Farmers all over the United States cover their crops in nitrogen fertilizers and pesticides, then they flood their fields.

Phosphorus and nitrogen from fertilizers, in combination with the water, travel to aquifers, streams, and lakes, effectively polluting the water supply.

Some experts argue the biggest contaminants and pollution in the United States isn’t in the air, it’s actually in the ground.

Desalination Methods

This is discussed in-depth later in the article. 

Which countries are most affected by the Water Crisis?

Yemen, Libya, Jordan, Western Sahara, and Djibouti experience some of the most severe cases of water scarcity. However, according to the World Resources Institute, there are countries all over the world facing scarce water supplies.

The effects of this are far-reaching, for instance, in the United States, droughts have affected economic output and the GDP.

As noted earlier, the Arabian Aquifer, which supplies water to 60 million people in Yemen and Saudi Arabia, is the most endangered system. 

At second place is the Indus Basin aquifer in India and Pakistan, followed by the Murzuk-Djado Basin in Northern Africa. 

Water Scarcity - World Resources Institute In India, monsoon floods kill hundreds of people and move thousands away from their homes. Competition for water in China is an issue as well.

In WRI’s Aqueduct project, they mapped out areas under siege, including 100 river basins, and 180 nations.

In their report, they discovered approximately 36 countries that face “extremely high” levels of baseline water depletion.

In North America, people are in a fortunate enough position where they consider water as just a part of life. Whenever a person turns on the faucet, the water comes out immediately. However, it isn’t like this all over the world.

In many areas of the globe, extreme water scarcity is a serious problem.

Typically, it has a lot to do with the geography and sanitation systems of the country.

South America, Australia, and Asia also experience drought but Northern African nations deal with the problem the most. 

How Will The Water Crisis Affect The Poor?

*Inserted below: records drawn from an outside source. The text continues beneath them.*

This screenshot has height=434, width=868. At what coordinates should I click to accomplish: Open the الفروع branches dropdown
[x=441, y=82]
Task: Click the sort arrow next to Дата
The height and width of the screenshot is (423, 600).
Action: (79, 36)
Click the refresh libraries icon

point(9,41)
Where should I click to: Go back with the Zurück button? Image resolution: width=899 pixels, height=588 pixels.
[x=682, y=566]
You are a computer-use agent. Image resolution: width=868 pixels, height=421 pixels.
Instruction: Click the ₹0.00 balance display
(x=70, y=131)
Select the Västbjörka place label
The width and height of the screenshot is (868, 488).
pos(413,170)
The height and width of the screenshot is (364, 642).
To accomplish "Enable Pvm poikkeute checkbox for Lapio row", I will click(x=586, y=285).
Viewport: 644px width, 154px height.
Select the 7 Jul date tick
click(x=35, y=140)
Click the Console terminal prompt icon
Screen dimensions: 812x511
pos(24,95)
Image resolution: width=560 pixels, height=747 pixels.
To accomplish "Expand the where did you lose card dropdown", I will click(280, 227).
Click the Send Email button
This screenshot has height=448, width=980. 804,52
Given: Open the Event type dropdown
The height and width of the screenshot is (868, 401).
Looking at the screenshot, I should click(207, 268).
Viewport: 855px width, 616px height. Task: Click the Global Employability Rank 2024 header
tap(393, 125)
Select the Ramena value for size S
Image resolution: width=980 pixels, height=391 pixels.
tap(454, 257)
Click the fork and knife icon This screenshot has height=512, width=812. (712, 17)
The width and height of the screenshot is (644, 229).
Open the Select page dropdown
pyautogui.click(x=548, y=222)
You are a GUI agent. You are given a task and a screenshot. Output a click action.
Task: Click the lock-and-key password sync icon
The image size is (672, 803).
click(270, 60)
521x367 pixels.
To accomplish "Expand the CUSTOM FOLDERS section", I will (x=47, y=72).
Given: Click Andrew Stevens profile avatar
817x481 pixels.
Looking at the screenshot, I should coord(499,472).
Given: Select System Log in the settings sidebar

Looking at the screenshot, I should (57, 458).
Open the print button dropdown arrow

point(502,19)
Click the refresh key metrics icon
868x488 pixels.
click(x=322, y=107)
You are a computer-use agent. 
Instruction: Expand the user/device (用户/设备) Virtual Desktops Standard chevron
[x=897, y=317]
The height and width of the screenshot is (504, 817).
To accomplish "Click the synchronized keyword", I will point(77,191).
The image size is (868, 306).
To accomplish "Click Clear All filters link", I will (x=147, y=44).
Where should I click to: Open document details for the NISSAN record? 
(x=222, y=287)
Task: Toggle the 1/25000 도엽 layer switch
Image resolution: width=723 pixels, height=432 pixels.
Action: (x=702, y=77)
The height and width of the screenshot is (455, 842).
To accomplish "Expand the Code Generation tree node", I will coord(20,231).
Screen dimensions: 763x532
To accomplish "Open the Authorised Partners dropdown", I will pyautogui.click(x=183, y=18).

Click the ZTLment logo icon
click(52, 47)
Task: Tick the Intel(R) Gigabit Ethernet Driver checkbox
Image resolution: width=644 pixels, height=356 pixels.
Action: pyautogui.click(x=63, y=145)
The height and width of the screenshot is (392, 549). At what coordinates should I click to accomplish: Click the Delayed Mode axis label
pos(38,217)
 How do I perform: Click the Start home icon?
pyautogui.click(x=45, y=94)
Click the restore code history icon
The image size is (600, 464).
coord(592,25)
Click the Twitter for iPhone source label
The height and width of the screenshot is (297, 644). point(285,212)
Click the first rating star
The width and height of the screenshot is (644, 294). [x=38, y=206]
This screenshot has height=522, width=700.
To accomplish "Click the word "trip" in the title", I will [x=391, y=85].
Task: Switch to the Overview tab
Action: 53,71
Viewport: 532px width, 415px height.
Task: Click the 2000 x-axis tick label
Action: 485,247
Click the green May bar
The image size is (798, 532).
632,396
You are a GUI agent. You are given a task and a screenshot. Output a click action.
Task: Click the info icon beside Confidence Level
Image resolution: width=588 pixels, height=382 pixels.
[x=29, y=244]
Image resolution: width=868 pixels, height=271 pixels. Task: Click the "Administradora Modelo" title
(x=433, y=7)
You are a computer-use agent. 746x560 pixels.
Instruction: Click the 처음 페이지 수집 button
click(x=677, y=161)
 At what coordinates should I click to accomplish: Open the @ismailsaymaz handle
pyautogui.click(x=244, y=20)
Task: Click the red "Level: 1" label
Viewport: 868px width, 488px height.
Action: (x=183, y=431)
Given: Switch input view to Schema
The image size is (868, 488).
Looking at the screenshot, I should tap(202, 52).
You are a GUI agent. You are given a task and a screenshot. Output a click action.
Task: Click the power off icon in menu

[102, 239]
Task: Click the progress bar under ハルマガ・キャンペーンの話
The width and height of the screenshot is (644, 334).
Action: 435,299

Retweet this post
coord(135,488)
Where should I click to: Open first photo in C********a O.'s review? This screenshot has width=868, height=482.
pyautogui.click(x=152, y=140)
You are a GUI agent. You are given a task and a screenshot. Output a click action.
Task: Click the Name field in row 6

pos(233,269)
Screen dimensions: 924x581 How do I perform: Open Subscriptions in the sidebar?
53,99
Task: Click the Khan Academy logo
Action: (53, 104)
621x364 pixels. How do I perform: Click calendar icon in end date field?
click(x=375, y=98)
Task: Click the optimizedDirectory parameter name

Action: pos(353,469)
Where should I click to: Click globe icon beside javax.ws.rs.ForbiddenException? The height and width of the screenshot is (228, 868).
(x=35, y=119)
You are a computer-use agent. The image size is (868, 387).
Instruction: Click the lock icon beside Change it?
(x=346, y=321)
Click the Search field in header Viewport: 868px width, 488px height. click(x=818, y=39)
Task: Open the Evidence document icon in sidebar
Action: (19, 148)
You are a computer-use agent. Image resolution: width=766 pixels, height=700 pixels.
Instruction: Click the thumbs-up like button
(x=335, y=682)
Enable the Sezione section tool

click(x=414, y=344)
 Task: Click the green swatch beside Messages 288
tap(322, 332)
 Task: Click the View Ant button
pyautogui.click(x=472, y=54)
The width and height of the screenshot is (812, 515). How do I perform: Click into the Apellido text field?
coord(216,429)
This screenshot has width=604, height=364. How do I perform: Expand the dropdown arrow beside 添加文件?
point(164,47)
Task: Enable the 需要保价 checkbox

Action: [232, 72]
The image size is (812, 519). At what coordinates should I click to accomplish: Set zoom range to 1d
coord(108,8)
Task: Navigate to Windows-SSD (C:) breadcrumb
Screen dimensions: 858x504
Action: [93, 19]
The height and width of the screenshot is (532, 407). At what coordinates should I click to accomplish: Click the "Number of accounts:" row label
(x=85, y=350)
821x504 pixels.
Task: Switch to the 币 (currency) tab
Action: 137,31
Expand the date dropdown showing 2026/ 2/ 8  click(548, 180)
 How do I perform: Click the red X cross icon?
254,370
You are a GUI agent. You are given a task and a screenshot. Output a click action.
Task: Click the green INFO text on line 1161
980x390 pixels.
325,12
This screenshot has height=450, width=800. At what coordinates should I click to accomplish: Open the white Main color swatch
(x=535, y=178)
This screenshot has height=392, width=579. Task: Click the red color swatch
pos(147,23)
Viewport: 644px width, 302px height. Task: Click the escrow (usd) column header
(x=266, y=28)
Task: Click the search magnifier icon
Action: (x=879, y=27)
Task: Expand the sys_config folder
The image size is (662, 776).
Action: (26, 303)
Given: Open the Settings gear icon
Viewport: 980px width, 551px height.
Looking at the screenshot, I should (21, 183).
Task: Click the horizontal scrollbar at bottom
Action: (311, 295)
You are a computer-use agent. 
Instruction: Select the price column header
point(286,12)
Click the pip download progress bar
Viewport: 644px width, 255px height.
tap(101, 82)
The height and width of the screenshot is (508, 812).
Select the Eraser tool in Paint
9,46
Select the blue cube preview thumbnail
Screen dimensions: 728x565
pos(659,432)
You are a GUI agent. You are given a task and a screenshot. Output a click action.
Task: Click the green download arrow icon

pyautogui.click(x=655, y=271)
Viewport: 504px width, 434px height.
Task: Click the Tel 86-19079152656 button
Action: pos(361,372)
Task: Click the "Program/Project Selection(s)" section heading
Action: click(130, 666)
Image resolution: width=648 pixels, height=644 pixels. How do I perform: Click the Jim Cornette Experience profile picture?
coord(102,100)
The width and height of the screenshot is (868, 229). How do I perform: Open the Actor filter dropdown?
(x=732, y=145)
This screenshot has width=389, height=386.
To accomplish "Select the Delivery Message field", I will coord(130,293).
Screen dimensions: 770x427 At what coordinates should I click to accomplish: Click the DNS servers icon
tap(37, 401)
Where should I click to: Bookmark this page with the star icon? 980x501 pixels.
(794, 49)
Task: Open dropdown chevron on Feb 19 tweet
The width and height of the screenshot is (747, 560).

In one study from Seckler, Molden, and Barker, in 1998, the findings showed that by 2020-2030, 2.7 billion people, or 1/3 of the globe’s population will be living in conditions of extreme water scarcity, echoing sentiments made by other analysts.

A significant portion of these people lives in the semiarid regions of Asia and in Sub-Saharan Africa.

Food shortages as a result of the overexploitation of groundwater can persist in two of Asia’s major breadbaskets, Punjab and the North China Plain.

In the 1960s in Northwestern India, the use of tube-well irrigation overpowered manual water-lifting devices used by smallholders (small farms that rely primarily on family labor).

water scarcity
Tube-Well Irrigation System

In the western and peninsular India, in addition to the lowering of groundwater tables, pump irrigation systems have led to fluoride contamination of the groundwater, one of the primary sources for poor people in their every-day lives.

The implications of this are massive for the impoverished. 

Those who suffer the most from the famines were the rural poor, but as the problem continues, it will only become more common.

Poor rural and urban consumers, as well as rural producers and laborers, view access to water as more significant than access to food, education, and healthcare.

Urban households usually use water only for drinking and cleaning. But farmers and rural workers use water for a plethora of activities. Farmers use water not only for the field crops, but also domestically, for gardens, trees, vegetation, livestock, and cleaning

Additionally, rural workers use water for fishing, harvesting, and for necessities like brick-making. Unfortunately, irrigation systems have both a positive and negative effect on the environment, rather than just a positive.

The withdrawal of water affects the rural poor in a number of different ways, including at home, for their economy, and their environment. Water scarcity worsens the situation where a person needs to carry heavy pots of water several kilometers every day.

Farmers lose their jobs and their land because there isn’t enough irrigated water for land and crops. Wetlands are often destroyed, as well, due to upstream water depletion. Moreover, water pollution causes, in many cases, water-borne diseases.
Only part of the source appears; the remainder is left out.